Saved entries:
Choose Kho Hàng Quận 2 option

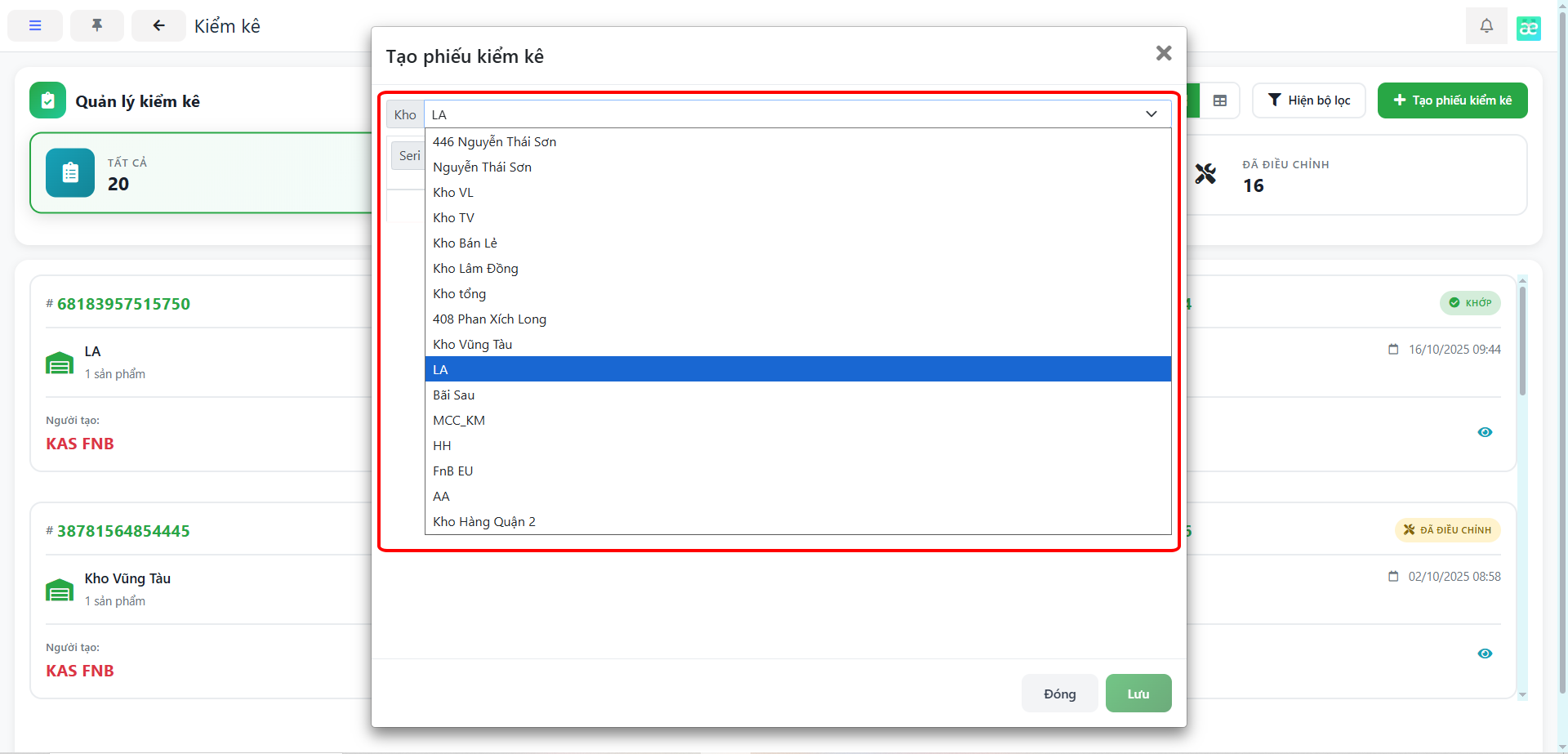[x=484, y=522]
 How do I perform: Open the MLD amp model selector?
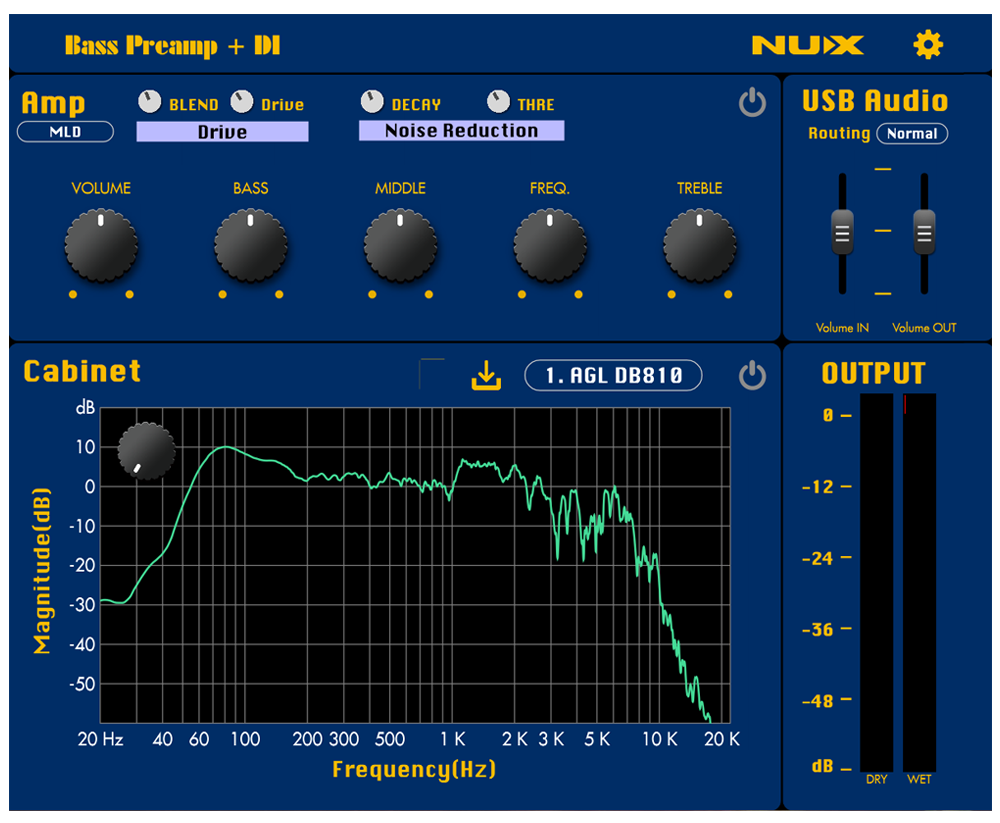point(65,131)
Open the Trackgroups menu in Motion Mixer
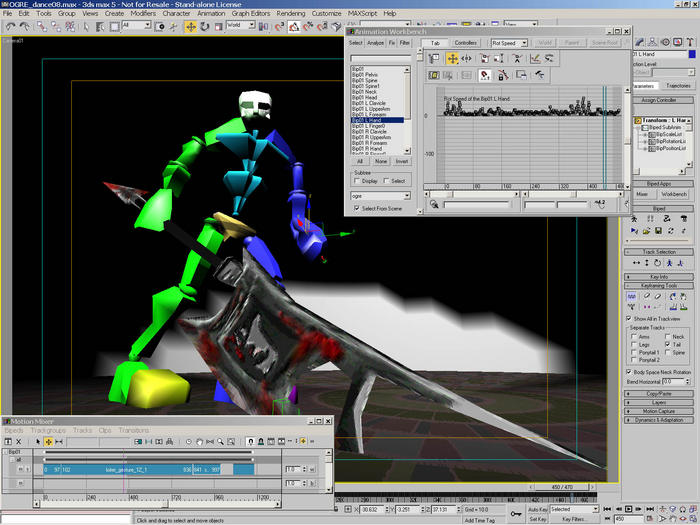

### Your task
Repeat the data exactly as given. Keep every picture out of the copy.

### The completed task
Choose Kho Hàng Quận 2 option

[x=484, y=522]
 How do I perform: Open the MLD amp model selector?
point(65,131)
Open the Trackgroups menu in Motion Mixer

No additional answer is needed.